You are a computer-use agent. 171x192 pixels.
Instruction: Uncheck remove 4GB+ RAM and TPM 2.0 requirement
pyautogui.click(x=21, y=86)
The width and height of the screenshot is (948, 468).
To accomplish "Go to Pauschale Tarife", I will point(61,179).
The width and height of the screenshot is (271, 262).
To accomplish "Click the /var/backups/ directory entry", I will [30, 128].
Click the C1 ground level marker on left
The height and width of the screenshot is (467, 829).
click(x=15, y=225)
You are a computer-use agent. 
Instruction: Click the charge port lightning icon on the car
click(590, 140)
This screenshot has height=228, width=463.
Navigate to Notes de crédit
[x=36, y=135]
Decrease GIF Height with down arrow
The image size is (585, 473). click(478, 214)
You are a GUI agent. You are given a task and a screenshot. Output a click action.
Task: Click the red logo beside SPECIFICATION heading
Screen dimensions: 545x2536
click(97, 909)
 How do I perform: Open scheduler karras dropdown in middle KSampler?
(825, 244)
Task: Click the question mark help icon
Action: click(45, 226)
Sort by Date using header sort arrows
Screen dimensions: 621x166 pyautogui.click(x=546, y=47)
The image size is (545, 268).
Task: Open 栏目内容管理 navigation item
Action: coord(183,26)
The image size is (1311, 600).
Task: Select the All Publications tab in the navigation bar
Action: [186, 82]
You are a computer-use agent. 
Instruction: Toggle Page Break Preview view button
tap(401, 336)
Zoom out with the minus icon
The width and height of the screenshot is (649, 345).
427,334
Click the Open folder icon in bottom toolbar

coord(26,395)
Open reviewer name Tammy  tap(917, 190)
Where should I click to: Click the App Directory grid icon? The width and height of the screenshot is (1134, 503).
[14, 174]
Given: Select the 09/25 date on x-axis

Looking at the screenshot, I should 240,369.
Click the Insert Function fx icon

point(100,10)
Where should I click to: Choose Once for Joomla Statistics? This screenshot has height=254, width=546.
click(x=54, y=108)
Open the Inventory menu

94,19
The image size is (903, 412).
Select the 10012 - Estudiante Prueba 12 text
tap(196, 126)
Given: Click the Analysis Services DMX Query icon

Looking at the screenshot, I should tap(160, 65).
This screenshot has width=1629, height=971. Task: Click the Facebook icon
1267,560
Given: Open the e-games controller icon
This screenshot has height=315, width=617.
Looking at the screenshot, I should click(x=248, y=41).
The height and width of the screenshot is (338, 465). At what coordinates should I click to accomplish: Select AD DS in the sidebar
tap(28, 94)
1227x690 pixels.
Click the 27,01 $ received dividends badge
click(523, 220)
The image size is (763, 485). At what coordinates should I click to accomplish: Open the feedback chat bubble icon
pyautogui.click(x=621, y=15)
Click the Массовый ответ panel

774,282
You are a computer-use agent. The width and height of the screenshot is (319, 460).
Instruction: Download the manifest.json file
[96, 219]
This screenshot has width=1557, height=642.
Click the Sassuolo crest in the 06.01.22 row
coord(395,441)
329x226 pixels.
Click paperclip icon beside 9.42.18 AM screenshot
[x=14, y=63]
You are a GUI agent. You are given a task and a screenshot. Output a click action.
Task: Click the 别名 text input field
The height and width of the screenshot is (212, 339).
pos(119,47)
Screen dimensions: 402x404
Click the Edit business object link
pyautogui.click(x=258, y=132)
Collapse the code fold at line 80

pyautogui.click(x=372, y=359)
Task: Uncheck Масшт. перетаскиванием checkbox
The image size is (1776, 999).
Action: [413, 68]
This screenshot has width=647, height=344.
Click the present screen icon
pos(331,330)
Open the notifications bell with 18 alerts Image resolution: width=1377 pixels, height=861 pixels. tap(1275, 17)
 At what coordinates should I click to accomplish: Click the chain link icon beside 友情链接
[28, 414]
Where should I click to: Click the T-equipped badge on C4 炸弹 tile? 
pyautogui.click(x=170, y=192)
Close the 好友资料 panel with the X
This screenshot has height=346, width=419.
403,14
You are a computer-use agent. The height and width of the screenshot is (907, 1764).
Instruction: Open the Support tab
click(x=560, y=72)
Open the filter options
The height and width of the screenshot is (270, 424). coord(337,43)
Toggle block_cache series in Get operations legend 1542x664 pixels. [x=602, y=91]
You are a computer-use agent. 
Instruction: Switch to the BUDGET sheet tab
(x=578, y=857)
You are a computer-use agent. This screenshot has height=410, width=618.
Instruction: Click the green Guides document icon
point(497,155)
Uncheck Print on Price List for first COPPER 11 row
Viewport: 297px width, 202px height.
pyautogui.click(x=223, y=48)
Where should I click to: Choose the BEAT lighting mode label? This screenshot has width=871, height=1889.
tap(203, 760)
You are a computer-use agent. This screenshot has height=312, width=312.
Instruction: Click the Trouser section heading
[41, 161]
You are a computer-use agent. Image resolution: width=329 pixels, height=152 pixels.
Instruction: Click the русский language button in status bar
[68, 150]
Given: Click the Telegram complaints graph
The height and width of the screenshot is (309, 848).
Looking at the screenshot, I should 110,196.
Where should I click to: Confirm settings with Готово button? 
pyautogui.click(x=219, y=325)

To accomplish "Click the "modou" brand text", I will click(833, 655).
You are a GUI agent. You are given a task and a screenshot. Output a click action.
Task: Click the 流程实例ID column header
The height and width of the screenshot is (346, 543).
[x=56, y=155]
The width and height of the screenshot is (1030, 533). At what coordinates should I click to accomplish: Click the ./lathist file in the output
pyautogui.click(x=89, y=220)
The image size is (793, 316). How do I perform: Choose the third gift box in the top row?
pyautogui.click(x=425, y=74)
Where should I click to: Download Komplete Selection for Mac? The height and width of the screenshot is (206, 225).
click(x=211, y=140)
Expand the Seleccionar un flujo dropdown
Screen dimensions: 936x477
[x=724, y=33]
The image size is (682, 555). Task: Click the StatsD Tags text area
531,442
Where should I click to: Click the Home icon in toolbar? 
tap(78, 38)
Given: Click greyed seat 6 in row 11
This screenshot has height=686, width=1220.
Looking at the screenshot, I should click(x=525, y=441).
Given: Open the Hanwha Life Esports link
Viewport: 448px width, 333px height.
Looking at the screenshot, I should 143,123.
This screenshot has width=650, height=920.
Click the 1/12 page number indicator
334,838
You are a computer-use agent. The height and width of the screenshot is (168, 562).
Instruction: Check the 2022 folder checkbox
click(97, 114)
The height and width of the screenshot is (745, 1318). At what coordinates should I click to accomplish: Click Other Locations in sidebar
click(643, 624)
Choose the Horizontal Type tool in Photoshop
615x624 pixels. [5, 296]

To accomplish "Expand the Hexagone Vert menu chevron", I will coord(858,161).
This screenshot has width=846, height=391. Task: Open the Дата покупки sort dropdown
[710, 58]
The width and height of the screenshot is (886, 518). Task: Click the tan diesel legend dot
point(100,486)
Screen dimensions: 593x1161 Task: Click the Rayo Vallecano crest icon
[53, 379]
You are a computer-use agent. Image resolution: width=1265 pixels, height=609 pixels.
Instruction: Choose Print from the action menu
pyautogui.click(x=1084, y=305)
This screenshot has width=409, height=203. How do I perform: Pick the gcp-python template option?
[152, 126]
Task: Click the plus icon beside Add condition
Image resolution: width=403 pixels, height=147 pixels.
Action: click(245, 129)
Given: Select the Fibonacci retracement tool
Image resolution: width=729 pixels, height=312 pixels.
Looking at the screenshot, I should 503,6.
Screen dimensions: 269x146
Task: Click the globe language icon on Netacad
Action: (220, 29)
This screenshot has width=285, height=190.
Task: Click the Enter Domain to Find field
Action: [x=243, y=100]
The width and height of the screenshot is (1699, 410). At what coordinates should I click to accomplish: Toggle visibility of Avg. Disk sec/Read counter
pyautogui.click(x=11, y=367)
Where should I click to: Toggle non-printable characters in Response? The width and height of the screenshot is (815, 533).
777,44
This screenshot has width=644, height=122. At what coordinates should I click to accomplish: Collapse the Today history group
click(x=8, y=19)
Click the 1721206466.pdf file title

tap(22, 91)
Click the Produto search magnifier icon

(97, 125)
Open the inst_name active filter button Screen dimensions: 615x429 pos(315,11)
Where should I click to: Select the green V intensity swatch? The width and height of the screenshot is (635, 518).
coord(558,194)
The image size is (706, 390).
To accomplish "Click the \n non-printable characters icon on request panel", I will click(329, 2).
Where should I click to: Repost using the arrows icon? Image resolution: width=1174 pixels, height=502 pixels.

=-=-=-=-=

# [Requirement]
Render the listing as a numbered list, starting with its first line and going on through the line that contains "I will point(61,179).", with blank lines left out.

# [Complete output]
1. You are a computer-use agent. 171x192 pixels.
2. Instruction: Uncheck remove 4GB+ RAM and TPM 2.0 requirement
3. pyautogui.click(x=21, y=86)
4. The width and height of the screenshot is (948, 468).
5. To accomplish "Go to Pauschale Tarife", I will point(61,179).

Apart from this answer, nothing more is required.